▶ _Extract to read_:
* Start *

David Davis has walked away. It’s what he does best. DDexit was inevitable from the moment he was appointed Brexit secretary. Davis is a quitter, not a fixer; asked to compromise, his preference is always for blowing the whole show up. Reports suggest he was especially irked by the No. 10 briefing about ministers being stuck at Chequers without a working local taxi number. The bloke was in the SAS Reserves and couldn’t figure out how to download the Uber app. It’s no mystery why the Brexit negotiations have been going nowhere.
There isn’t much affection for Davis, even among his fellow Brexit ultras, but some will try to paint this as a principled decision. It is nothing of the sort. If Davis was a man of principle, he would have refused to sign off on the Prime Minister’s ‘third way’ plan on Friday and handed in his ticket there and then. If need be, he could have Ramboed his way through the perilous Buckinghamshire countryside until he reached civilisation. Or Watford.
Instead, the bold Double-D gave the PM a thumbs up along with the rest of them, knowing he was dead set against the proposals. That’s how politics works but you don’t get to call it principled when it takes 48 hours for your backbone to stiffen.
Davis isn’t the only minister to resign. Steve Baker has also packed up his pencils and flounced out behind him. The Prime Minister’s authority has been challenged. Will she rise to it? She can either back down and dilute what was agreed at Chequers or press ahead and dare the fundamentalists behind her to strike. If she does the former, she may as well resign for she would be admitting that Jacob Rees-Mogg is already Prime Minister in all but name. If the latter, she may well face a leadership spill.
Were we dealing with rational people, we would not have to explain the self-mutilating stupidity of bringing the government into crisis in the final weeks of negotiations with the European Union. We are not dealing with rational people, alas. We are dealing with Tories. Specifically, we are dealing with the European Research Group, a kamikaze cult for which the hardest Brexit would still be a sell-out. They are political impossibilists prepared to tear down the government and be left with almost nothing rather than settle for 70 per cent of what they want.

* End *

▶ _Task objective_: Copy out the piece on David Davis quitting as Brexit secretary word for word, from start to finish.

Lines in a dataset
* Start *

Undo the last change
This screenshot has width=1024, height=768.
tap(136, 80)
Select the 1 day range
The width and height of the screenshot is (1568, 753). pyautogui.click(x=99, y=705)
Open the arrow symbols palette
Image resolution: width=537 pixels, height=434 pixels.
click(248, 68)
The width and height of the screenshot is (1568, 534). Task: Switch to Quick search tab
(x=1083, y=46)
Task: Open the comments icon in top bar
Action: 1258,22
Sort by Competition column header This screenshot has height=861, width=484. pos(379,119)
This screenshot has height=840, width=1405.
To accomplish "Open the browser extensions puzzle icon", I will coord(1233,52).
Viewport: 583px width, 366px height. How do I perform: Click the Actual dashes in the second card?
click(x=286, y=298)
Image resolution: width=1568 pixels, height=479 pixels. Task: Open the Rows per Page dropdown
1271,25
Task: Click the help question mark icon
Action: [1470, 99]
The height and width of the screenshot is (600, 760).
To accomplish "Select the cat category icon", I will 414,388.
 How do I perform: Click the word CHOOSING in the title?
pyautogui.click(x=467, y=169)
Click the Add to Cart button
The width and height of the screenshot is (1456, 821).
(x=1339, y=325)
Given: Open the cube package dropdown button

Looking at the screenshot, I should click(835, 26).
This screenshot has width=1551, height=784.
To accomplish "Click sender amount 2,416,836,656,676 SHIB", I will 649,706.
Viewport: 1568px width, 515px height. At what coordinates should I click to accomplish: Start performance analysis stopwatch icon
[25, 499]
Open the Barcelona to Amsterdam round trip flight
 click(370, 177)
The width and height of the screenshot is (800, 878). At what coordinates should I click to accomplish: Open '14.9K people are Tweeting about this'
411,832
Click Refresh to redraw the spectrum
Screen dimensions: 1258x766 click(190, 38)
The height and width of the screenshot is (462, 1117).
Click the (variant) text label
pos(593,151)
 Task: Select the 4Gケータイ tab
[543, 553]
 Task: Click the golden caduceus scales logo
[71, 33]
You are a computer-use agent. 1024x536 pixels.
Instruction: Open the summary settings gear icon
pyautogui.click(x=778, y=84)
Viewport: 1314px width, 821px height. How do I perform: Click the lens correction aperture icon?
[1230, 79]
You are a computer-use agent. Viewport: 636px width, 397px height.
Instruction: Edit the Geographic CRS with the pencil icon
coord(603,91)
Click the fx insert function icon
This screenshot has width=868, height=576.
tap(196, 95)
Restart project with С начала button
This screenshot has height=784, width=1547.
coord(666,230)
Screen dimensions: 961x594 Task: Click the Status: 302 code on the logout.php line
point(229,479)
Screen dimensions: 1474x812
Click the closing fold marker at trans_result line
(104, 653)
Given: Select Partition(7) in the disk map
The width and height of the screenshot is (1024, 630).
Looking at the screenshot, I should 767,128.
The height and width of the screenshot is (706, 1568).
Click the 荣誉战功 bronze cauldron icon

* End *

▶ _Result_:
David Davis has walked away. It’s what he does best. DDexit was inevitable from the moment he was appointed Brexit secretary. Davis is a quitter, not a fixer; asked to compromise, his preference is always for blowing the whole show up. Reports suggest he was especially irked by the No. 10 briefing about ministers being stuck at Chequers without a working local taxi number. The bloke was in the SAS Reserves and couldn’t figure out how to download the Uber app. It’s no mystery why the Brexit negotiations have been going nowhere.
There isn’t much affection for Davis, even among his fellow Brexit ultras, but some will try to paint this as a principled decision. It is nothing of the sort. If Davis was a man of principle, he would have refused to sign off on the Prime Minister’s ‘third way’ plan on Friday and handed in his ticket there and then. If need be, he could have Ramboed his way through the perilous Buckinghamshire countryside until he reached civilisation. Or Watford.
Instead, the bold Double-D gave the PM a thumbs up along with the rest of them, knowing he was dead set against the proposals. That’s how politics works but you don’t get to call it principled when it takes 48 hours for your backbone to stiffen.
Davis isn’t the only minister to resign. Steve Baker has also packed up his pencils and flounced out behind him. The Prime Minister’s authority has been challenged. Will she rise to it? She can either back down and dilute what was agreed at Chequers or press ahead and dare the fundamentalists behind her to strike. If she does the former, she may as well resign for she would be admitting that Jacob Rees-Mogg is already Prime Minister in all but name. If the latter, she may well face a leadership spill.
Were we dealing with rational people, we would not have to explain the self-mutilating stupidity of bringing the government into crisis in the final weeks of negotiations with the European Union. We are not dealing with rational people, alas. We are dealing with Tories. Specifically, we are dealing with the European Research Group, a kamikaze cult for which the hardest Brexit would still be a sell-out. They are political impossibilists prepared to tear down the government and be left with almost nothing rather than settle for 70 per cent of what they want.